GPU高性能计算CUDA编程:使用共享内存作为缓冲区
声明:本文不做商用
代码10.1给出了两个使用共享内存翻转图像的核函数Hflip6()和Vflip6(),分别是Hflip()和 Vflip()核函数的改进版本。这两个核函数首先从GM读取一个像素(3个字节)到共享内存,然后从共享内存写回GM(到翻转的位置)来翻转图像。在两个核函数中,用以下代码分配共享内存:
__shared__ uch PixBuffer[3072]; // 存放3*1024字节(1024 个像素)
它分配了3072个类型为unsignedchar(uc)的元素。这里总共分配了3072个字节,以线程块为单位。所以,你启动的任何像这样运行多线程的线程块只会分配一个3072个字节的共享内存区域。例如,如果你的线程块有128个线程,则会为这128个线程分配3072个字节的缓冲区,对应于每个线程3072/128-24个字节。核函数的初始部分与原来的Hflip()和Vflip()相同,但是,每个线程访问共享内存的地址取决于其tid。根据核函数Hflip6()和Vflip6()的写人方式,它们只处理一个像素,即3个字节。因此,如果它们以每块128个线程启动,将只需384个字节的共享内存,从而使其余2688个字节的共享内存在其执行期间处于空闲状态。如果将分配的共享内存降为384个字节,那么不能以超过128个线程/块来启动这个核函数。因此,确定要声明多少共享内存需要一个复杂的公式。

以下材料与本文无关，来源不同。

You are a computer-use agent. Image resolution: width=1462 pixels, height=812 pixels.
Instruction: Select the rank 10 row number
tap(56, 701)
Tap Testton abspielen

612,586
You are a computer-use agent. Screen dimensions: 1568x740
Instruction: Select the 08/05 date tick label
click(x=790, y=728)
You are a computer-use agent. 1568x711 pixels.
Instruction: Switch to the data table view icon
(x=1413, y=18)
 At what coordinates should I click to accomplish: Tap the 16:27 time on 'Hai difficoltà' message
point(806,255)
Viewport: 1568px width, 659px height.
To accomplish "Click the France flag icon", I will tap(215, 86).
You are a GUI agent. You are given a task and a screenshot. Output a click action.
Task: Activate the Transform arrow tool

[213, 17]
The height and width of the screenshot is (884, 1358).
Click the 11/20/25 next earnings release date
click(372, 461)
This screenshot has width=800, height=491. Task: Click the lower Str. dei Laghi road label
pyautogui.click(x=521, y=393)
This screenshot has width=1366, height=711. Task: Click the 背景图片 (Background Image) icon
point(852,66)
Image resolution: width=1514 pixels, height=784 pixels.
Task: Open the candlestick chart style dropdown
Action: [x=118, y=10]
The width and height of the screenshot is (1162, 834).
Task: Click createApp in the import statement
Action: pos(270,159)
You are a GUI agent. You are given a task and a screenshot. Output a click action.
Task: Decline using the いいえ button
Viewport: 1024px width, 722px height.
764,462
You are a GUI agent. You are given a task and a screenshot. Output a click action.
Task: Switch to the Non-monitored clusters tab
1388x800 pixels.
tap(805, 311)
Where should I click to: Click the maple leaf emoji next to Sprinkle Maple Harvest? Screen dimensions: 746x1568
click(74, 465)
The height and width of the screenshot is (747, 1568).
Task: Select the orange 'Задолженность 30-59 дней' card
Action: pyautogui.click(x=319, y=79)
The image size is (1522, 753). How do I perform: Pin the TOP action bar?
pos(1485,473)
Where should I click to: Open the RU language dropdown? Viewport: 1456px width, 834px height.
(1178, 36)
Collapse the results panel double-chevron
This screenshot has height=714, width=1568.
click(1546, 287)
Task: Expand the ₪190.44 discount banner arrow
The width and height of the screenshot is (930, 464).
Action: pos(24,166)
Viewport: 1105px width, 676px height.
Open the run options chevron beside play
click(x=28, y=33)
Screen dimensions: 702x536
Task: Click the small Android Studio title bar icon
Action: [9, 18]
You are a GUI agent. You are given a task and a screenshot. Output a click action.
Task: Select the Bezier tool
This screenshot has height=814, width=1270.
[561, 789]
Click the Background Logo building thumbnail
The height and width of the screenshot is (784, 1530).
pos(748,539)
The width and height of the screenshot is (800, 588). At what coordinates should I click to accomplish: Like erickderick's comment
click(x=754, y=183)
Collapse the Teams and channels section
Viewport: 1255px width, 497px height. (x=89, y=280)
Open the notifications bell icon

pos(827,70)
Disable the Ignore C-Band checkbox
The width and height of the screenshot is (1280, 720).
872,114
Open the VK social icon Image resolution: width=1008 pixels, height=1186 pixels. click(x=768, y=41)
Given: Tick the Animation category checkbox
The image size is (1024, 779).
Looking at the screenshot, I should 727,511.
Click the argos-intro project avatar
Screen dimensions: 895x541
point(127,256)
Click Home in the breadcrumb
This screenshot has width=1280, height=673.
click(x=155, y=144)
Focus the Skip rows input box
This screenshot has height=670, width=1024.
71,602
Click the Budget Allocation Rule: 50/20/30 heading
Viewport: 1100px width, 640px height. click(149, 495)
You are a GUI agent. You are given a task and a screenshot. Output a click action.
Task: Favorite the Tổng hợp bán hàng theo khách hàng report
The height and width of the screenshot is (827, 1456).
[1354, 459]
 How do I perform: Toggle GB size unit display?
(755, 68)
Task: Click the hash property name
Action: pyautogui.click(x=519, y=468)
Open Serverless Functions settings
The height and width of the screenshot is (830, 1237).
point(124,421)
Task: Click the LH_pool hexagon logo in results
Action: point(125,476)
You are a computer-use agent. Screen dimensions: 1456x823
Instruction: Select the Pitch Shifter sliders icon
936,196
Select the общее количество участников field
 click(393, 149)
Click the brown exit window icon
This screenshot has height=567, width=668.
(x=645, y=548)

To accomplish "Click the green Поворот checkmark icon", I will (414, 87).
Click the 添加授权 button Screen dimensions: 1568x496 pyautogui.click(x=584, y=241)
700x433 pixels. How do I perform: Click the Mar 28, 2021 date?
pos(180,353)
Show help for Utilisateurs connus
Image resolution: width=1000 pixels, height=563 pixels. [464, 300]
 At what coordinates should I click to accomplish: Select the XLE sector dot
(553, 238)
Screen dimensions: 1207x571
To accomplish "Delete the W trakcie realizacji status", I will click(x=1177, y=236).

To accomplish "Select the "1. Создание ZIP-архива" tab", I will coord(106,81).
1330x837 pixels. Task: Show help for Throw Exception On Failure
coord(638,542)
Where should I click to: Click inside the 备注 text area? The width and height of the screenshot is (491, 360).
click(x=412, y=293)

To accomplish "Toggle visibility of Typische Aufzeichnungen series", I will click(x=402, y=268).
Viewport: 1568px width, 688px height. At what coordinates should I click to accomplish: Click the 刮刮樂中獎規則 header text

// Improved Hflip3() kernel that flips the given image horizontally
// Each kernel: copies a pixel from GlobalMem into shared memory (PixBuffer[])
// and writes back into the flipped Global Memory location
__global__
void Hflip6(uch *ImgDst, uch *ImgSrc, ui Hpixels, ui RowBytes)
{
__shared__ uch PixBuffer[3072]; // holds 3*1024 Bytes (1024 pixels).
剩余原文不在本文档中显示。